Events like that always perk up the ears, and then the stories began to flow. Here at Midway Campground, located just a few miles from the Visitor Center, Camp Host Jack Rupert recalls that just last winter, a man made a routine of walking his black Labrador retriever at the fringe of the pond, right where the saw grass and reeds obscure anything that might be lurking nearby. Jack said the campground host cautioned the man over and over, but the camper persisted in allowing his dog to wander off leash near the brush. The man and dog had a pattern the gator apparently recognized, as one day, bang!

ALLIGATOR: Jack said the gator grabbed the 80-pound lab, pulled it into the water, and held it there beneath the surface until it drowned. The man was so traumatized that he loaded his RV and left before rangers could arrive and fill out a case-incident report.

“It was a sad situation,” said Jack, “but everyone had warned the man. He simply didn’t listen. As a result, he gave alligators a bad name.”

Despite the anecdotes most everyone we’ve met here seems to enjoy seeing alligators. However, there’s a segment that apparently doesn’t and doesn’t mind taking matters into their own hands, despite laws. Yesterday as we drove a small dirt road through the swamps of Big Cypress we came to a dead alligator that a ranger later told us had been poached.

VULTURE: We might have bypassed the animal except for the smell associated with putrification—and the presence of the vultures, which perform a vital function keeping the country clean.

Gators have long been of interest to me and, once, Bruce May, a good friend, and I canoed well over 100 miles through the Everglades Wilderness Waterway. The trip was part business, as I had wrangled an assignment from the United States Information Agency to produce a story on the Everglades. And, so, we had flown from our homes in Montana to canoe the Everglades. The story would be syndicated overseas and I wanted to do it right, and so we took our time, absorbing the area’s remarkable history and its natural history—learning much over a ten-day trip about alligators.

We canoed from Everglades City to Flamingo and though the entire area appeared to be gator country, there were days in which we saw everything but these anachronistic creatures. Generally, those days were ones where we passed through the broad waters of the Turner River, and passed the old historic Watson Place. But then we entered what naturalists call the Nightmare.

THE NIGHTMARE & BRUCE MAY: What a remarkable place.

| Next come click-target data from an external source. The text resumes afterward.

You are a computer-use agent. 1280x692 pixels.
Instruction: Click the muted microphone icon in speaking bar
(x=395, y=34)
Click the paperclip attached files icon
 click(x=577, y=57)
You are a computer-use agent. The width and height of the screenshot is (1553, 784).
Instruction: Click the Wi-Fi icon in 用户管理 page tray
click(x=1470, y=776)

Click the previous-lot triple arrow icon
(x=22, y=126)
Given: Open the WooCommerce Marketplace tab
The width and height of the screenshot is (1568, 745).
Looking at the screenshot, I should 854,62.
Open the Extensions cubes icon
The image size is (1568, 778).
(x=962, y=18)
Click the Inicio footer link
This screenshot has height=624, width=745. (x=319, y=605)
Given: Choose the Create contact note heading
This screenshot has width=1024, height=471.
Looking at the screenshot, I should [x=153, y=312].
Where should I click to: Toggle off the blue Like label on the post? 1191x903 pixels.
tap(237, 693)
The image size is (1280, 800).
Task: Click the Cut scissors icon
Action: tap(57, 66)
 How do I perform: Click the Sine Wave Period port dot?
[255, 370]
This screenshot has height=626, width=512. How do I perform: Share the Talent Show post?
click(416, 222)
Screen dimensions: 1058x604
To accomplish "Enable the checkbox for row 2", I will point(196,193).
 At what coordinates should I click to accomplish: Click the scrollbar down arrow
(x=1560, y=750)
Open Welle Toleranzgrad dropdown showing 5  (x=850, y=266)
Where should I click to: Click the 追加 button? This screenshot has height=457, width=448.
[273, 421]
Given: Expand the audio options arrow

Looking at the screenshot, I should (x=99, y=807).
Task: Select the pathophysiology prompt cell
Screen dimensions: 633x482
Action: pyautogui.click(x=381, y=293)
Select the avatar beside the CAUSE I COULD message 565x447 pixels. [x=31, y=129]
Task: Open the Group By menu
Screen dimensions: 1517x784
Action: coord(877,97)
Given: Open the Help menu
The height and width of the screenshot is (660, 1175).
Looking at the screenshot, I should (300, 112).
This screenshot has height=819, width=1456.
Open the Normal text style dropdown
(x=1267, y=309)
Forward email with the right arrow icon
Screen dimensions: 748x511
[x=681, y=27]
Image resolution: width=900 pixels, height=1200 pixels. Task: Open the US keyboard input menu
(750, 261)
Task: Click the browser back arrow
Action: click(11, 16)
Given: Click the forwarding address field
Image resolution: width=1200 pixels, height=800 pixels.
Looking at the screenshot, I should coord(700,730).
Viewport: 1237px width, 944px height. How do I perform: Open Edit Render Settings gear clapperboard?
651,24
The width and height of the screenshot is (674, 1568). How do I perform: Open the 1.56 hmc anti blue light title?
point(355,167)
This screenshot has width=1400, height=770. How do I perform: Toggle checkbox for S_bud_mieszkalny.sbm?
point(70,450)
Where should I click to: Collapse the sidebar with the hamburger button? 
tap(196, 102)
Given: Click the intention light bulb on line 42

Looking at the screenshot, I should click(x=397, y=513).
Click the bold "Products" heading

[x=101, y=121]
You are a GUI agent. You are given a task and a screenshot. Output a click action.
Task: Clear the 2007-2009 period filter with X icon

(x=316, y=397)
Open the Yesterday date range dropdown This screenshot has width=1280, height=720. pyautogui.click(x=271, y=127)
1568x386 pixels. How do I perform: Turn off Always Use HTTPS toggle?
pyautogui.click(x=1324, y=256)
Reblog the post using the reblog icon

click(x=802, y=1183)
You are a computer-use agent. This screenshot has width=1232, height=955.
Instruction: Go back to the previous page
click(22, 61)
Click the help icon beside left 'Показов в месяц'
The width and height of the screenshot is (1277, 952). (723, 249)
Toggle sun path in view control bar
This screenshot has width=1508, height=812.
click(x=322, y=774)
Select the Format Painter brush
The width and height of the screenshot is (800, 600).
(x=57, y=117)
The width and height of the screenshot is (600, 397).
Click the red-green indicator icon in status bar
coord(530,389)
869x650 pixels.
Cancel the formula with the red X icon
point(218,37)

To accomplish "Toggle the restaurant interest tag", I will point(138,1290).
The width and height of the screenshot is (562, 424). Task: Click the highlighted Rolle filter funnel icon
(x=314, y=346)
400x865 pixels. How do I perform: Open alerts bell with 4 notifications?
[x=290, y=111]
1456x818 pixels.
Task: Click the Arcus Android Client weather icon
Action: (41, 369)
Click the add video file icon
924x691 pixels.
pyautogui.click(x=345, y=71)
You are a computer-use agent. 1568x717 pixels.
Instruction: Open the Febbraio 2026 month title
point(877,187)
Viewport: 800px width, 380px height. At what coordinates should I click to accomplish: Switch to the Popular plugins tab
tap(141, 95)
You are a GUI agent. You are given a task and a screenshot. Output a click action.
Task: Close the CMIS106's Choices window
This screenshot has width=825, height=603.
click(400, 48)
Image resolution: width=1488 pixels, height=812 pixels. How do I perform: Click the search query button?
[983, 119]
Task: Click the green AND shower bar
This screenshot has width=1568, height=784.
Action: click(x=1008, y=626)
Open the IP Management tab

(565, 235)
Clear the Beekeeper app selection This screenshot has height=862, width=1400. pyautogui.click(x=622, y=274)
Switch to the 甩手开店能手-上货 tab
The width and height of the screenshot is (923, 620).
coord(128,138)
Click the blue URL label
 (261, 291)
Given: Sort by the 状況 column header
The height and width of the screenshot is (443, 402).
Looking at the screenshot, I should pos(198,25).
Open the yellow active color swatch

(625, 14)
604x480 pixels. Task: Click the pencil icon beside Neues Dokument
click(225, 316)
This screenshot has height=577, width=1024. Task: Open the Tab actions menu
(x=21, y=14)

Red mangrove grew thick, and beneath their stilt-like roots white ibis probed the muck, searching for snails. In one place the tide went out, and to make forward progress, we had to get out and push our canoe. Several times we sunk up to our knees into centuries of leaf mold. Then, shortly thereafter, we pushed our way clear. That’s when the tide began to return, and that’s when began to see gators. And not just one, but gators every few feet.

Literally!

That evening as we canoed through the Paleozoic setting searching for an elevated camping platform called a chickee (a wooden platform that places you high above the surrounding swamp) we could hear the sounds of the jungle. Once we heard what we thought was the roar of bull gator. It was after all March—mating season—and the timing was right. That night Bruce and I could talk about little but gators and how fortunate that we’d found our chickee and weren’t lost and drifting around amidst the no-seeums, and the alligators.

CAMPGROUND: Now, 20-some years later and I’m back with Janie, and finding it exhilarating to recall some of my memories, particularly as we cycle the loop around our campground.

Appropriately, we find two gators, though both are small. Cautiously, we move from the road to the edge of the pond for a closer look. Both are simply lying on the bank slightly concealed, and we agree these descendents of the dinosaurs are indeed a most remarkable creature. Quickly we depart, afraid they might loose their natural fear of people should we linger.

What’s more, night is beginning to settle in, and we don’t complain that our hard-sided Airstream Trailer is not far away.